X-ray scanners deserve scrutiny
Published: Sunday, January 8, 2012
Updated: Sunday, January 8, 2012 19:01
The possible health risks from X-ray body scanners at airports have prompted officials in Broward County to consider banning the security machines until the Transportation Security Administration can prove they are safe for fliers.
Last month, a majority of Broward County commissioners voted to ask the TSA to do more to study the safety of the "backscatter" scanners, according to the South Florida Sun Sentinel. The decision to consider banning the scanners at the Fort Lauderdale-Hollywood International Airport came just weeks after the European Commission voted to ban X-ray technology in security scanners in Europe's airports "in order not to risk jeopardizing citizens' health and safety."
The scanners in question are Rapiscan Systems Secure 1000, which emit the same kind of ionizing radiation as the X-ray machines found in hospitals. Although the amount of radiation emitted is relatively low, the potential for cancer is still present. The TSA and Department of Homeland Security repeatedly assure the scanners are safe for passengers, but do not provide peer-reviewed research to support this guarantee.
On the contrary, the Electronic Privacy Information Center has obtained one DHS document from a Freedom of Information Act lawsuit that reveals concern in a Johns Hopkins University study over the radiation zones around the scanners exceeding the general public dose limit. This document can be found along with others at EPIC.org.
Despite the growing presence of the scanners in airports nationwide, there is little regulatory oversight in place. Because the scanners are not used for a medical purpose, the "FDA cannot subject them to the rigorous evaluation it applies to medical devices," according to ProPublica.
"About 250 X-ray scanners are currently in U.S. airports, along with 264 body scanners that use a different technology, a form of low-energy radio waves known as millimeter waves," according to the same ProPublica report. The scanners that use millimeter waves, made by the defense contractor L-3 Communications, do not pose the same radiation risk.
Both companies have profited from multimillion-dollar contracts awarded by the government to supply airports with the body scanners, and they also spent millions of dollars lobbying Washington, according to USA Today. Rapiscan even caught heat for hiring Michael Chertoff, a former DHS secretary who frequented TV news shows to advocate the scanners' use in the fight against terrorism.

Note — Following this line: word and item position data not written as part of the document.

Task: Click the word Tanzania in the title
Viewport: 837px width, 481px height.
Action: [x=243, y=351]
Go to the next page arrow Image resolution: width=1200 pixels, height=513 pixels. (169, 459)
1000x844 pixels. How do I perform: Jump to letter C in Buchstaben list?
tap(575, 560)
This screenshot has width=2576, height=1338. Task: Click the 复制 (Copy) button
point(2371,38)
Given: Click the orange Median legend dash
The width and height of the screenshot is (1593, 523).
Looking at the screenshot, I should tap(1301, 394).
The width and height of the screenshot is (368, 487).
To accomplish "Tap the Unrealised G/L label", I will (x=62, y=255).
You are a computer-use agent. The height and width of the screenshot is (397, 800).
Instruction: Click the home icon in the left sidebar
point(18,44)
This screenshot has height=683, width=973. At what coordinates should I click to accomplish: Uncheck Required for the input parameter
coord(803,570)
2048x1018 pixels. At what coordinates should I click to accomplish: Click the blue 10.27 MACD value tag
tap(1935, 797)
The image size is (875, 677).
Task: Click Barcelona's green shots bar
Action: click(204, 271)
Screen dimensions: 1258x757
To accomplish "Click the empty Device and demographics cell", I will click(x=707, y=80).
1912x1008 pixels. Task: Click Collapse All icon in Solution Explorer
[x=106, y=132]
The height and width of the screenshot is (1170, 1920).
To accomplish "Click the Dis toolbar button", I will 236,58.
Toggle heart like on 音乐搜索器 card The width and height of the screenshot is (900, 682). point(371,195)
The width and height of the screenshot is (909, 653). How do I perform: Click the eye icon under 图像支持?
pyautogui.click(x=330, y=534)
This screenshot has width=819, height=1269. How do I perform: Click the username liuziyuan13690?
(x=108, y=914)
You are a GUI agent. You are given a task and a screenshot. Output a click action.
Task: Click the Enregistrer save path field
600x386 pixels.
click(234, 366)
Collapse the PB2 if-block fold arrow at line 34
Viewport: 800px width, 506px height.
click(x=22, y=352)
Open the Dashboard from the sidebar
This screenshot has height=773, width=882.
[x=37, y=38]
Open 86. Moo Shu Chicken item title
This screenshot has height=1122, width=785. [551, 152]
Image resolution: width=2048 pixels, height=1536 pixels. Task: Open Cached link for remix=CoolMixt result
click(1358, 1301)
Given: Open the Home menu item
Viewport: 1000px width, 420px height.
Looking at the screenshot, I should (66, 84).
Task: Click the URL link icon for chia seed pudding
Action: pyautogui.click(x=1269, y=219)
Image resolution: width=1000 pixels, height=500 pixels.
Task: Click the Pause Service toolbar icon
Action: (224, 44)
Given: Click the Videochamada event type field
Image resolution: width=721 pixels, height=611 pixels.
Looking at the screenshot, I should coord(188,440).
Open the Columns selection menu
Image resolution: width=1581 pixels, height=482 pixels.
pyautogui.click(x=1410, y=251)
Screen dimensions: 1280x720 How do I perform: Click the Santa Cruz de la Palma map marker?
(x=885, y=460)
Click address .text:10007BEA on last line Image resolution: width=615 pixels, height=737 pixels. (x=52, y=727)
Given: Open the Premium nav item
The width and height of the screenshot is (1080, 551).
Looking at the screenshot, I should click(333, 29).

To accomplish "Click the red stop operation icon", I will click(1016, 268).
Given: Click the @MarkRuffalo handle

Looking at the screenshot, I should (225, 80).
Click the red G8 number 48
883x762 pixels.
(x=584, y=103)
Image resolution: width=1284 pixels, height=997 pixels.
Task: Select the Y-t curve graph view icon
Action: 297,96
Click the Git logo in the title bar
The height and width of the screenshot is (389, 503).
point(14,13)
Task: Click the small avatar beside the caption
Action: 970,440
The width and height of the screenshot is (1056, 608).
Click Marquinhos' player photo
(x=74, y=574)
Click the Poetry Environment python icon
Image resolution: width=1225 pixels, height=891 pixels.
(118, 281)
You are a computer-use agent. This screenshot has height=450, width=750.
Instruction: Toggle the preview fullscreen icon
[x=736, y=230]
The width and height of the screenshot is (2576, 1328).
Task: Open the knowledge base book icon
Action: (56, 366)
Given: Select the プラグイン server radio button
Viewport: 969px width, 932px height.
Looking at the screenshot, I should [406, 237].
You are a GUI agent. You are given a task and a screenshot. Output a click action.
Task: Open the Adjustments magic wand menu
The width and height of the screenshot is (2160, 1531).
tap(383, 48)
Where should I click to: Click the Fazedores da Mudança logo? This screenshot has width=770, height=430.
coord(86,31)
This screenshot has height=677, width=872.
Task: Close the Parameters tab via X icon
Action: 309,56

If the threat of terrorism demands intrusive body scanners, the machines should at least be safe for passengers and operators. It is too much to ask travelers to forgo their health along with their privacy, and those most at risk seem to be the TSA agents who must work around the machines daily.
Maybe Orange County should consider asking the TSA the same question. Are these X-ray scanners really keeping us safe?